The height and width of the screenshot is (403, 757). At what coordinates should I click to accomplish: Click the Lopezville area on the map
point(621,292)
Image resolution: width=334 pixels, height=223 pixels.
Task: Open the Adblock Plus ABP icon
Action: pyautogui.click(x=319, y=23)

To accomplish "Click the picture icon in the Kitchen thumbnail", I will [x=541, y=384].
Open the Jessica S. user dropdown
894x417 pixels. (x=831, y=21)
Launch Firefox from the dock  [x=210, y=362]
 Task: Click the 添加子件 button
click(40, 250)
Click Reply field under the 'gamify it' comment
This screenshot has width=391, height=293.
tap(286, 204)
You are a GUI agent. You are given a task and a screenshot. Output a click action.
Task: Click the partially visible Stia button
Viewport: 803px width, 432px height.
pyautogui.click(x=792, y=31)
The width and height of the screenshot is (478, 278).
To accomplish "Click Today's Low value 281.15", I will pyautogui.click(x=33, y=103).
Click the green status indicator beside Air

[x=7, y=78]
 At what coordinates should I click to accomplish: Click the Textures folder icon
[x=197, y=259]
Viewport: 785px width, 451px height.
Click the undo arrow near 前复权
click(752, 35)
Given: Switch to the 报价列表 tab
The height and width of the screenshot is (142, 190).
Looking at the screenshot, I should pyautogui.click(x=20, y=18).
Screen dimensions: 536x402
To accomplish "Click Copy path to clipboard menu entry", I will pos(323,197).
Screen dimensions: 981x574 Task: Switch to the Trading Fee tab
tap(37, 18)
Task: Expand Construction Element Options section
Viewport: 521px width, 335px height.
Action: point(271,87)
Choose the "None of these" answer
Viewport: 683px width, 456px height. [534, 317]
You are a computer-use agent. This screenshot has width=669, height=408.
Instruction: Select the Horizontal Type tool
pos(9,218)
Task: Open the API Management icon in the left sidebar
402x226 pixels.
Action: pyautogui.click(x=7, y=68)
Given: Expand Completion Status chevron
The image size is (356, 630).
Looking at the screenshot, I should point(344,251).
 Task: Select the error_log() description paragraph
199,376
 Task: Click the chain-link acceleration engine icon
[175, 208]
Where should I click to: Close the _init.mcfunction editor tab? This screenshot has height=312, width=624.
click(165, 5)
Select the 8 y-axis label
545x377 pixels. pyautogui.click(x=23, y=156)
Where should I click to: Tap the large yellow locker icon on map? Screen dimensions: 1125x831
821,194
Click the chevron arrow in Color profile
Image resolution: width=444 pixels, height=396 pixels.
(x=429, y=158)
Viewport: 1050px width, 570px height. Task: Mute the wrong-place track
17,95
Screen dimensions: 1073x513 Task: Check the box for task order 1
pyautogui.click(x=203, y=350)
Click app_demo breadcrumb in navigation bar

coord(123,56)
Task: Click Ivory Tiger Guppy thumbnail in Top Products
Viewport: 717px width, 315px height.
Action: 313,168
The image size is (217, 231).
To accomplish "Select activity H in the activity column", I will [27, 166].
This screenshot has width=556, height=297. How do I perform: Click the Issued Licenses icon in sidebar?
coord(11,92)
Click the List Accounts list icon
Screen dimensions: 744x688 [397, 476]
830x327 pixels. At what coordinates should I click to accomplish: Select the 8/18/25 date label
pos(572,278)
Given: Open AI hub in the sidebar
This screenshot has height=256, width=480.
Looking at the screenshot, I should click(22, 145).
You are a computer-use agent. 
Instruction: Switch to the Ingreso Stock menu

+++

● EXERCISE: Looking through the records, copy out every line in which the word "chevron" is found.

● TASK RESULT:
Given: Expand Completion Status chevron
Click the chevron arrow in Color profile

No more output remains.